Tarnac ou l’absurde manipulation

Il y a deux ans, l’affaire de Tarnac mettait en ébullition la police, la justice et les médias. Aujourd’hui, tous les inculpés sont libres, et les mensonges de Michèle Alliot-Marie et du procureur de Paris sont patents.

Claude-Marie Vadrot  • 28 octobre 2010 abonné·es
Tarnac ou l’absurde manipulation

Le 11 novembre 2008 à l’aube, surgissant des bois où ils se planquaient depuis des heures, cent cinquante policiers et gendarmes, la plupart encagoulés, font irruption dans une ferme de Corrèze et procèdent à de nombreuses arrestations en prenant soin, en prime, de tout casser, alors que nulle résistance ne leur est opposée.
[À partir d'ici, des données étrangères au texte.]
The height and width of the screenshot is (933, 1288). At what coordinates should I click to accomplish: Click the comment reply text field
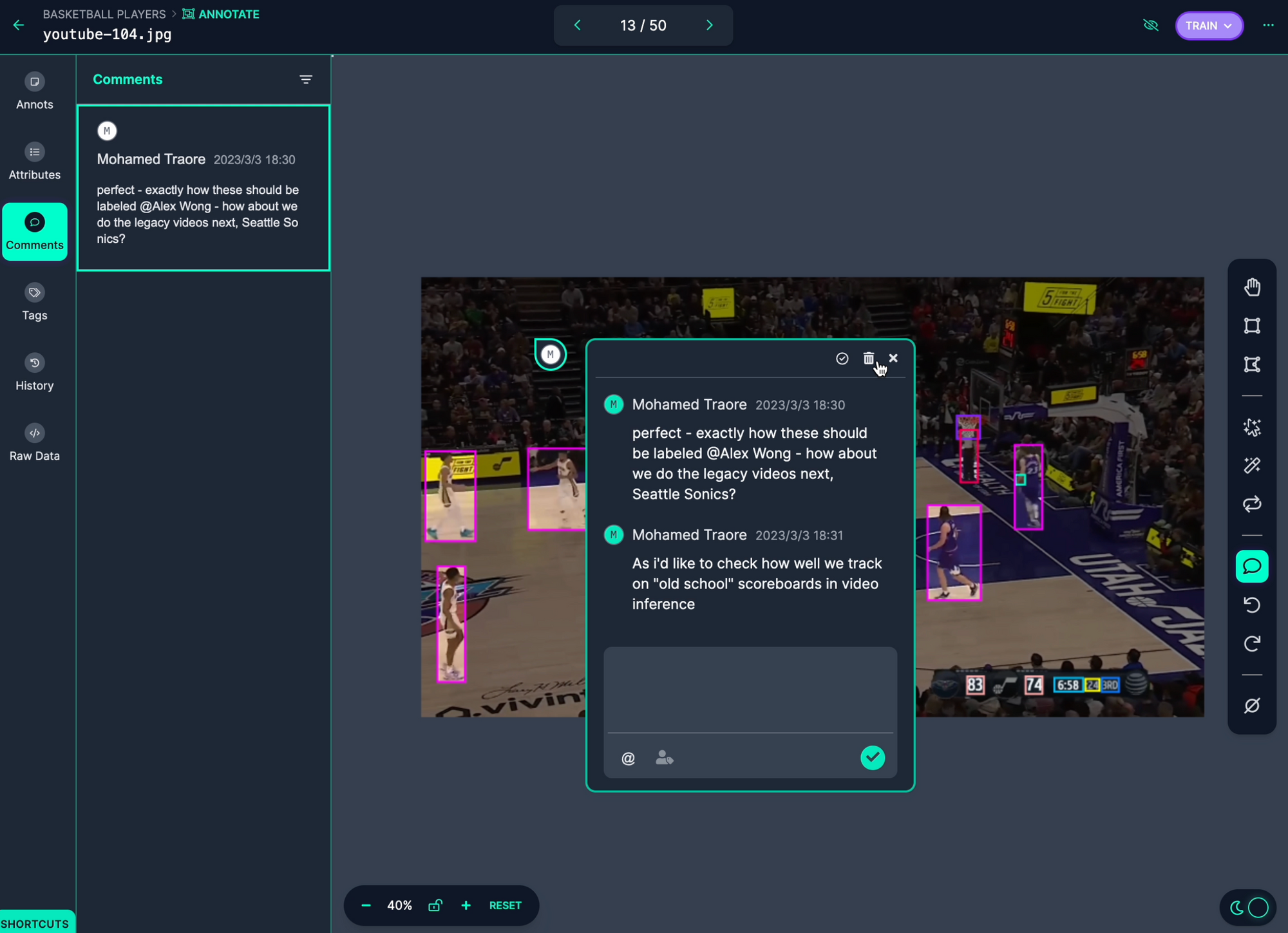tap(750, 688)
À la même heure, une autre opération plus modeste est menée à Rouen et à Paris. L’affaire dite de Tarnac, du nom du village où s’est déroulé le raid policier à grand spectacle, commence comme un feuilleton télé et n’en finit plus, aujourd’hui, de se terminer comme un mauvais roman dont l’auteur cherche péniblement la chute. Dernier rebondissement : la requête en annulation de la procédure formulée par les avocats de la défense a été rejetée vendredi dernier (voir page suivante). Il reste des interpellations la mise en examen de neuf personnes accusées « d’association de malfaiteurs en relation avec une entreprise terroriste » et « de destruction en réunion » .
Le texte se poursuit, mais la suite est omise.